Le 15 novembre 2024, à 11h52, les citoyens de toutes les villes de la Serbie ont marqué 14 minutes de silence en l’honneur des victimes dans des rassemblements pacifiques appelant : « Serbie, arrête-toi » ou « arrête-toi un instant ». L’idée était de rendre hommage aux victimes chaque vendredi (le jour de l’effondrement de l’auvent) à la même heure. Néanmoins le prochain était de 15 minutes car une personne est décédée dans les deux jours qui ont suivi. 

Déjà dans les premiers jours qui ont suivi l’effondrement de l’auvent, il devenait clair que cet événement tragique n’est pas un pur accident mais la conséquence d’une corruption profondément enracinée depuis des années et d’une pression exercée sur les professionnels afin d’accomplir des buts politiques et donc l’effondrement et l’absentement de toute institution.

***

*CONSIGNE*: Recopiez mot pour mot le passage de l'extrait fourni qui s'ouvre sur les mots contenant « Déjà dans les » et se termine par « de toute institution. ». Ces lignes n'ont aucun lien avec l'extrait fourni.

*Lignes contenues dans un jeu de données*:
***

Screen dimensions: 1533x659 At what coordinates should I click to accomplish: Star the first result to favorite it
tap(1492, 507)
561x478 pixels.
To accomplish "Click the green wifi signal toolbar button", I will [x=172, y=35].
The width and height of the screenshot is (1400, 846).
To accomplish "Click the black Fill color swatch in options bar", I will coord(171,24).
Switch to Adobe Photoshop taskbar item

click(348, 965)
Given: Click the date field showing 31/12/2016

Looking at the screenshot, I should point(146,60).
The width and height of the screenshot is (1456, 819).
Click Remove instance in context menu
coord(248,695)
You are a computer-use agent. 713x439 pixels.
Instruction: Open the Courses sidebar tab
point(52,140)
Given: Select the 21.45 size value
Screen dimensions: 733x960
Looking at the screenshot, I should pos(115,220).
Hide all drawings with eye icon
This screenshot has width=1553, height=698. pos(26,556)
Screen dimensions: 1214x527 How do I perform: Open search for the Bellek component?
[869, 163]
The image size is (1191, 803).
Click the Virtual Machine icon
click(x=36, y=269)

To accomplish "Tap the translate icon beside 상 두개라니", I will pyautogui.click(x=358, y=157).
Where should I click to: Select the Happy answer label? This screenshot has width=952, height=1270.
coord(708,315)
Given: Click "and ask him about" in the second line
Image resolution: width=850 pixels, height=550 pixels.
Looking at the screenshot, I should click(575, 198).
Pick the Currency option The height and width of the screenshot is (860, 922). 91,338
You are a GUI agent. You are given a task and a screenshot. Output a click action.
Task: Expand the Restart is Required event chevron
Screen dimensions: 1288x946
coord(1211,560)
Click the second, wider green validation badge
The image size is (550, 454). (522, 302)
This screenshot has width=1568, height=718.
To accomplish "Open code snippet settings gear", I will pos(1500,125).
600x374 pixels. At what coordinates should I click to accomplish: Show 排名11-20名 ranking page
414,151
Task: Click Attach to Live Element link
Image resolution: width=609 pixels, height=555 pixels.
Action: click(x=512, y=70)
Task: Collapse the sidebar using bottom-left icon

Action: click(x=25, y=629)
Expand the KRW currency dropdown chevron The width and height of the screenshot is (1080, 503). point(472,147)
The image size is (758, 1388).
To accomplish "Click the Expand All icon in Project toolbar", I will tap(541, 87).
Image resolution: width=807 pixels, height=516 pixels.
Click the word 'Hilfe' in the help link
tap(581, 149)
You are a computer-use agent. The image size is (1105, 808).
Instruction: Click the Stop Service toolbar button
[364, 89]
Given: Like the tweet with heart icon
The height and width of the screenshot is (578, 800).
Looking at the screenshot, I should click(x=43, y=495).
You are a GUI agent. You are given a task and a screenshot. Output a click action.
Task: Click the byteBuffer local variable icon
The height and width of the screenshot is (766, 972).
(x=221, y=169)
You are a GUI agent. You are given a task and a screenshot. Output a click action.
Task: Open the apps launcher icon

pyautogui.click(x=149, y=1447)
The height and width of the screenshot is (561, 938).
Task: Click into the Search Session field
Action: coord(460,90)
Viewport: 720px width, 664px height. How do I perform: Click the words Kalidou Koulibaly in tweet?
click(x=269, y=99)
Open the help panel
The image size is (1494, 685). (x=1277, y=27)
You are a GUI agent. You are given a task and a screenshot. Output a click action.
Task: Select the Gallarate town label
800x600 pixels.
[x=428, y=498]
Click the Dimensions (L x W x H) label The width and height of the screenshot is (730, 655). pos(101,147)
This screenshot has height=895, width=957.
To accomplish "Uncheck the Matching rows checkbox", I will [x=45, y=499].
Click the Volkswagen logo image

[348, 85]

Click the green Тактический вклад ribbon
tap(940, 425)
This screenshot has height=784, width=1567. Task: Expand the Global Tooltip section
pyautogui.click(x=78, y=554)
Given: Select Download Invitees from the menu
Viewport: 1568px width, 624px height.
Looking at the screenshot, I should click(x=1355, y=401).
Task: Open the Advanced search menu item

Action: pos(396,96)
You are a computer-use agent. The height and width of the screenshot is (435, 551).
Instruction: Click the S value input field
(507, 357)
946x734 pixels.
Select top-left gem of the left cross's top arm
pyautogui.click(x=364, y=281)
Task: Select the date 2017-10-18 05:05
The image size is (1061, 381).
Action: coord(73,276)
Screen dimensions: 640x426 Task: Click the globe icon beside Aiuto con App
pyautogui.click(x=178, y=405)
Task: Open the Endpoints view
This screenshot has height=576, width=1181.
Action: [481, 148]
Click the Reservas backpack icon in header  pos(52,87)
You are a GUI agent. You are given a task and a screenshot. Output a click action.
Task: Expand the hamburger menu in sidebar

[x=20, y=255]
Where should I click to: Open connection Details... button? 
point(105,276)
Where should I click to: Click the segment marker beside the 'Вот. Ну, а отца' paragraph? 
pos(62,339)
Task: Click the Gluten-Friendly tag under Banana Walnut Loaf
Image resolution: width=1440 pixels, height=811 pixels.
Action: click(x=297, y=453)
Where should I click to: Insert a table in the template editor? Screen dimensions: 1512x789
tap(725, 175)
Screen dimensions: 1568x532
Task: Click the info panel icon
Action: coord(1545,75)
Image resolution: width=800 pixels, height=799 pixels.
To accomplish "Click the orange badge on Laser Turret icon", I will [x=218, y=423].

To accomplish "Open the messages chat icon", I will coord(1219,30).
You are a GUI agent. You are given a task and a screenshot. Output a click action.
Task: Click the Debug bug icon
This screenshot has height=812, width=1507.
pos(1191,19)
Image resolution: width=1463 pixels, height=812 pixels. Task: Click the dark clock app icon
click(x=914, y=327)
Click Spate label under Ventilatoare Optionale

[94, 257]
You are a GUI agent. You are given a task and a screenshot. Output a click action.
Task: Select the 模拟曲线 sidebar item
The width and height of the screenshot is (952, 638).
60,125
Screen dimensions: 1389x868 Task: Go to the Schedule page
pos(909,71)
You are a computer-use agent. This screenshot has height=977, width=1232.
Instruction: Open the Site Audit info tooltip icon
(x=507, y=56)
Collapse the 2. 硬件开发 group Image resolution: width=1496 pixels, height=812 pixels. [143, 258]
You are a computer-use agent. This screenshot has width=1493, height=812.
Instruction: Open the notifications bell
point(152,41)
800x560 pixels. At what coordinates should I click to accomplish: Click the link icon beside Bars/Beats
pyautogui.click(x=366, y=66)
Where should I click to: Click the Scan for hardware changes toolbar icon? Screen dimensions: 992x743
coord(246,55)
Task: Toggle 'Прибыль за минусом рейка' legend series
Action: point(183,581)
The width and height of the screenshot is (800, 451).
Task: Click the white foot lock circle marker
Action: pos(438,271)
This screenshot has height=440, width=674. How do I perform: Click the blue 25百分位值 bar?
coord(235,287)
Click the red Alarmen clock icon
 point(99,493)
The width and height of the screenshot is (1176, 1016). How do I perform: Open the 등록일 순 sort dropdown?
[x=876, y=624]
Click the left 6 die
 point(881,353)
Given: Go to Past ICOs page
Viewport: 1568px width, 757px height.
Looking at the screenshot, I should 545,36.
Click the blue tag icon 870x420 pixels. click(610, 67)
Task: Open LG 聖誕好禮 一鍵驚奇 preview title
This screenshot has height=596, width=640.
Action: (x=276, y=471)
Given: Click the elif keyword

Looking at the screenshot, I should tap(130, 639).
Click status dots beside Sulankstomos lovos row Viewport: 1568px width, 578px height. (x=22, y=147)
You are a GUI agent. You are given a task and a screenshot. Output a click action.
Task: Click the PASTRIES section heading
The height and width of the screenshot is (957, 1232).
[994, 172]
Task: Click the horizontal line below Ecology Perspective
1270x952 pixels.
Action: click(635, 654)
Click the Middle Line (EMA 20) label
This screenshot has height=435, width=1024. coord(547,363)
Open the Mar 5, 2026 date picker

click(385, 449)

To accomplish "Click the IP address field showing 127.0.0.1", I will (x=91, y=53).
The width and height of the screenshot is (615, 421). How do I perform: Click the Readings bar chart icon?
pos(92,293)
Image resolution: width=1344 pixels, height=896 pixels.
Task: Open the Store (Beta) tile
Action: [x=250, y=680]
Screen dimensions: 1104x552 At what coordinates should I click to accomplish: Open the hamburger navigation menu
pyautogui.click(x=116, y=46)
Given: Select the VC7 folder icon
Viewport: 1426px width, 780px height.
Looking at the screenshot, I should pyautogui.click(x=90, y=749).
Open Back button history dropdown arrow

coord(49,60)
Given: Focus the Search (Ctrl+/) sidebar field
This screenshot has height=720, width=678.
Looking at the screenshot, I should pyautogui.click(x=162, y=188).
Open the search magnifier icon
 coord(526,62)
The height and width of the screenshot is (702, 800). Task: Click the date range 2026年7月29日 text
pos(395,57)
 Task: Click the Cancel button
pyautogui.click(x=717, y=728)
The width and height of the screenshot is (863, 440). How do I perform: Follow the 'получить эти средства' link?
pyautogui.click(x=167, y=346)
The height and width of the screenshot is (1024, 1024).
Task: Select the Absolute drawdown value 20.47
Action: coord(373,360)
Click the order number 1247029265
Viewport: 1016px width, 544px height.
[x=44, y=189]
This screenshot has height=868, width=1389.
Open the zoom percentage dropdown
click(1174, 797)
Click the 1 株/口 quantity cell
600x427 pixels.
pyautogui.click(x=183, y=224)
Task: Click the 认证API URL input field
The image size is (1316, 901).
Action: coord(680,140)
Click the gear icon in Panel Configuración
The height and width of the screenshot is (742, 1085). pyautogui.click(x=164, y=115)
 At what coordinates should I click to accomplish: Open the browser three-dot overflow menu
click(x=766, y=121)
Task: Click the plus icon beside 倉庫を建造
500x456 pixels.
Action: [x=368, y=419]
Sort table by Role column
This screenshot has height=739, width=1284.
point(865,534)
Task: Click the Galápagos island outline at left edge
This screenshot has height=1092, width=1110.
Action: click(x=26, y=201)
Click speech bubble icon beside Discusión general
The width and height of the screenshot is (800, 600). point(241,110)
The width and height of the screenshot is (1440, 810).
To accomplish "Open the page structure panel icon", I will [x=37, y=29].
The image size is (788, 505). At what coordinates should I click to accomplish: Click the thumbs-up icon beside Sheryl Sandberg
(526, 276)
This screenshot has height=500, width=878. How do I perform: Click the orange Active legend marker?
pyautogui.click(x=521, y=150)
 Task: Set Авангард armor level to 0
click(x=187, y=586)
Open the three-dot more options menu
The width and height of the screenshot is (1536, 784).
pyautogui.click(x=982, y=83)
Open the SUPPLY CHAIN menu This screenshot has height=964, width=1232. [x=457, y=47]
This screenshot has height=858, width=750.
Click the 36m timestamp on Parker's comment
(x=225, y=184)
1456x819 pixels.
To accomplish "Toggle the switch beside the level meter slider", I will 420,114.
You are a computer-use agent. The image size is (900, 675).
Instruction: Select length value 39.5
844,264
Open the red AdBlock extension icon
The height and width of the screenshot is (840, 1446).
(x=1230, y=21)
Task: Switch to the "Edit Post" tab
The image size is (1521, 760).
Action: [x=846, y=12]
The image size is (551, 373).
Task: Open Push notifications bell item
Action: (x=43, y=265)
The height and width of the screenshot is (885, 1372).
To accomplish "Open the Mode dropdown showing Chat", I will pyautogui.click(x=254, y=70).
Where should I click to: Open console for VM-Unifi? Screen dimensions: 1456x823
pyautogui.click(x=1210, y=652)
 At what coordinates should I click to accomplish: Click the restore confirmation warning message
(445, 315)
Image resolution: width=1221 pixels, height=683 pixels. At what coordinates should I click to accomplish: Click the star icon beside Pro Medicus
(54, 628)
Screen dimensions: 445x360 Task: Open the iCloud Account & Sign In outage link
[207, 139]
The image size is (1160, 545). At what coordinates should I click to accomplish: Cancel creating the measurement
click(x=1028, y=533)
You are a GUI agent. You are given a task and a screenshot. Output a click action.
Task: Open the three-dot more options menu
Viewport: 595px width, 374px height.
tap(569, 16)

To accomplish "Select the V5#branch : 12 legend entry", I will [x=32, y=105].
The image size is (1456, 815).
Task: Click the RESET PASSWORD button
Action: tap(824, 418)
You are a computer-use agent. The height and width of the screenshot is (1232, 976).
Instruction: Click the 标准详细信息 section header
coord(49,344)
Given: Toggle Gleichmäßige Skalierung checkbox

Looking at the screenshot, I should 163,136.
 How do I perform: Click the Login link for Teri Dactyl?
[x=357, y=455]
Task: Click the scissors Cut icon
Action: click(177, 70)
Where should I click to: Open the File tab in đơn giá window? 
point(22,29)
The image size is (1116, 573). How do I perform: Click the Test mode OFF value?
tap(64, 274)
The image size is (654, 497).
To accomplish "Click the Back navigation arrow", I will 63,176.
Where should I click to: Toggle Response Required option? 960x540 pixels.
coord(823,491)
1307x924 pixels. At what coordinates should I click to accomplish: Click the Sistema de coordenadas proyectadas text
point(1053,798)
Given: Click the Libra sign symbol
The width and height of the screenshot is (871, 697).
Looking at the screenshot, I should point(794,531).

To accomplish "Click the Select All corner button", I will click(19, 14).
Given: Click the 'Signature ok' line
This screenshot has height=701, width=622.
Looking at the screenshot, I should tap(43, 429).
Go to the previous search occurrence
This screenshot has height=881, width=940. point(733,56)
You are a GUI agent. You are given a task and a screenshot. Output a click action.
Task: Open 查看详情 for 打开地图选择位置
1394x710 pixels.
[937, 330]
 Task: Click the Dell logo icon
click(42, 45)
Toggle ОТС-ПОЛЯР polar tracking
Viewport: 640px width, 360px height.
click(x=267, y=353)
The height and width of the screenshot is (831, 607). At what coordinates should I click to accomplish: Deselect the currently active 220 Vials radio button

***

*RÉPONSE ATTENDUE*:
Déjà dans les premiers jours qui ont suivi l’effondrement de l’auvent, il devenait clair que cet événement tragique n’est pas un pur accident mais la conséquence d’une corruption profondément enracinée depuis des années et d’une pression exercée sur les professionnels afin d’accomplir des buts politiques et donc l’effondrement et l’absentement de toute institution.